Szabo began with a mention of Ayn Rand – "I've never actually finished one of her books" – and Hayek, who were both "big political and philosophical inspirations to the cypherpunk movement".
Rand's philosophical system Objectivism supports autonomous institutions albeit based on some questionable ethics; the 2008 financial crash spurred interest in her work. Hayek's studies in classical liberalism delved into "the basic protocol layer underlying society – property and contracts" and how these are secured.
Szobo said radio broadcasting and railways are good examples of historically very centralised systems. The vulnerability of such systems was clearly shown when the Communists took over in Russia; they only had to gain control of some newspapers and the railways.
In the history of physical wealth, he pointed to the Aztecs, whose gold was looted by the Spanish, who then battled with Francis Drake and English piracy for it. Jumping ahead to the Second World War, German U-Boats sunk British ships, preventing the transport of gold and the causing the collapse of the Gold Standard.
In the present day, Szabo said the cypherpunk approach has been to "protect yourself with cryptography – that can be your shield.
He said: "Try to secure as much as possible. With original cryptography you are just trying to secure one narrow thing - say communications and you are trying to secure it from a third party. But you can't secure it from the party you are talking to if they forward your email; it doesn't matter how well your email is encrypted. So traditional encryption is trying to solve one narrow problem."
Szabo touched on ecash conceived by David Chaum as anonymous electronic money using cryptography, as he charted the path to crypto today and systems like Ethereum. He said: "So David Chaum tried to make the transfer of money private and he solved the privacy problem but what he didn't solve was the centralisation problem. And so there was a bunch of digital cash startups but they either failed or they became centralised like PayPal."

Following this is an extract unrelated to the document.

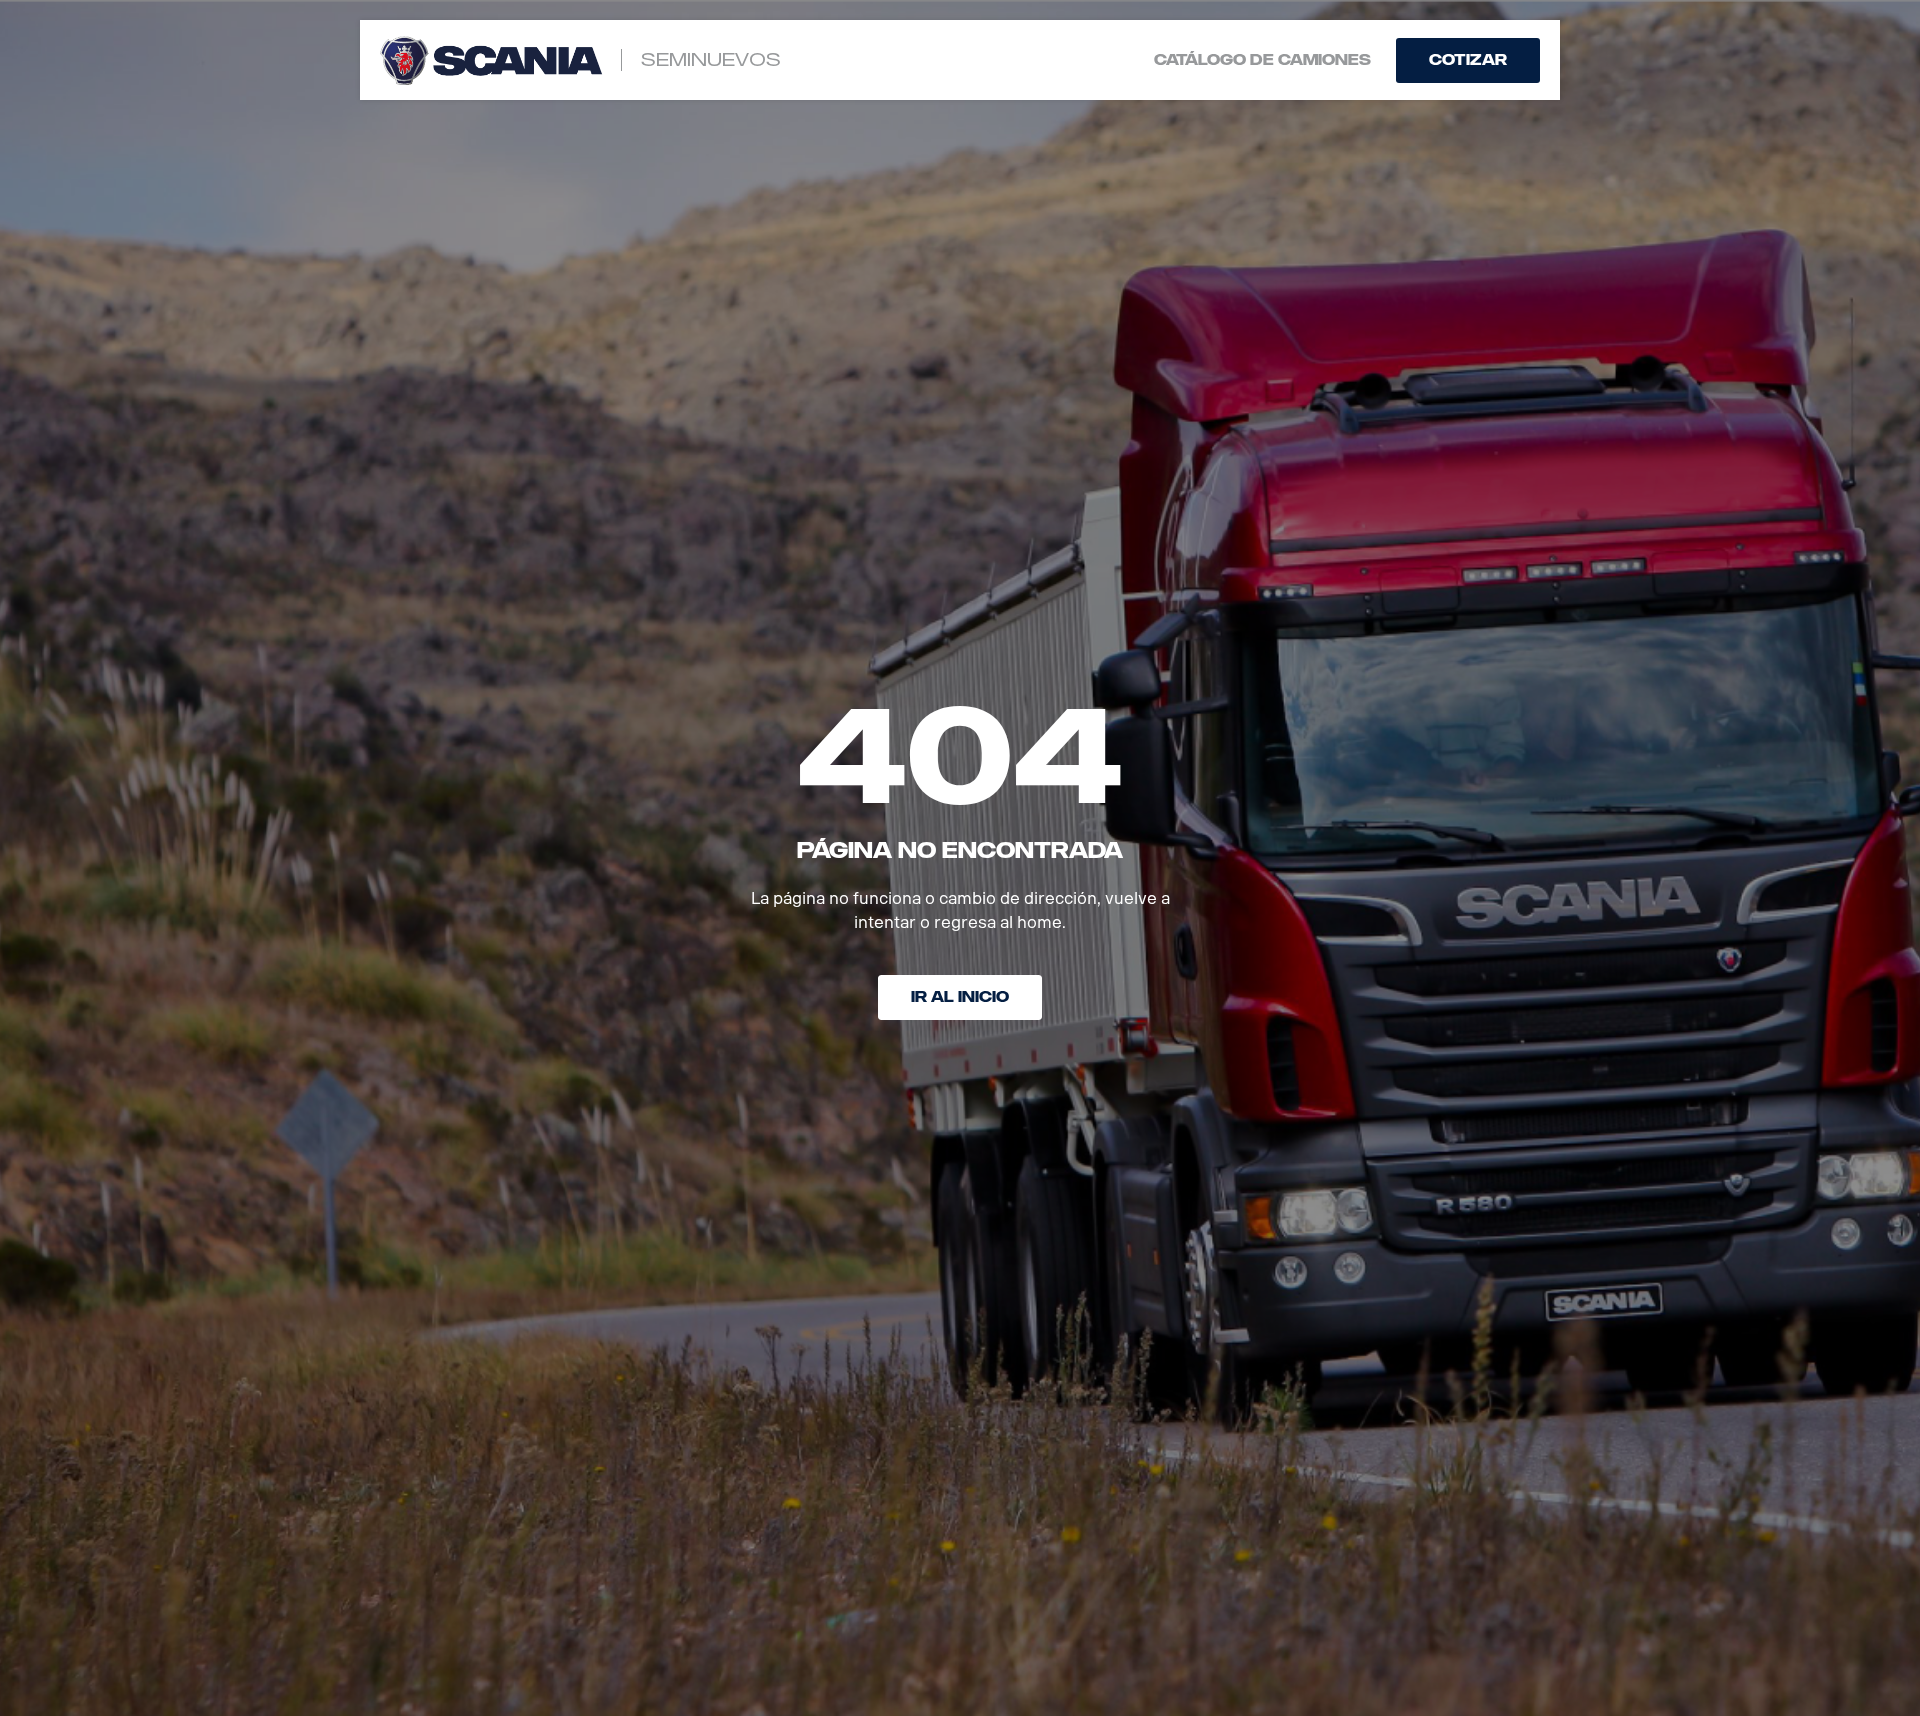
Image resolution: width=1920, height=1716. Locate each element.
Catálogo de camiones (1262, 60)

Szobo also pointed out how security provider Verisign has basically made tens of billions of dollars on the basis that it owns this bottleneck in the system of cryptography.
He said: "Bitcoin and Ethereum and cryptocurrency have really secured that now. Taking decentralisation further in computer science and it's much more automated and secure. So if we take an Ethereum blockchain and put some smart contracts on it – we can substitute a small fraction of the army of accountants, armies of investigators, police officers, armies of lawyers. Even substitution of a small fraction, the cost difference is so high, especially natural borders.
"Just about all IT just now is very insecure. Although people don't always tell you about it, attacks happen all the time." JP Morgan, for example, in the end have to emphasise that it has a strong partnership with law enforcement, noted Szabo.
He went to say traditional finance has a thing called separation of duties – a degree of decentralisation in other words. But what is lacking in this case is independence. He said: "You want each of the nodes to be as independent as possible."
Referring to a map of Ethereum nodes distributed across the globe, Szabo said the important thing to look at is to look on the map and see the diversity. He said: "You have got a node there in the middle of the Indian Ocean, you've got Singapore, you've got somewhere in Vietnam - those are best nodes because those are most likely to be independent."
Szabo invoked a traditional definition of smart contracts, which act like a contract with automated performance and verification. He went on to make a distinction between wet code (what lawyers practise) and dry code (operations confined to and executed by computers).
He said: "There's a strong distinction to be made between dry code smart contacts and wet code's physical law. So law is based on our minds, our wetware - it's based on analogy. The law is more flexible, software is more rigid. Various laws tend to be batched in jurisdictional silos. Software tends to be independent. And lawsuits are very expensive especially across borders."
The projects that Szabo has worked on include a scheme for smart property which he called "proplets". He said: "What proplets do is they look to the blockchain to see who owns them; they are kind of like SIM cards today - they know where they are at. And one of the applications of this is automobile locking where you use your physical device as security for a loan."
Szabo said he is working on financial assets on the blockchain, "the first generation which I invented in 1998", using trust minimised transfer of tokens, in some ways akin to the coloured coins concept.
He also talked about social tipping: "an architecture I designed for more decentralised version of tipbot which can do more than tipping, more than paying - it can actually do some smart contracts, negotiated from social networks."
Like many cryptographers, Szabo understands security comes before economic questions. Summing up, he reiterated his initial point: "Lets try to secure everything."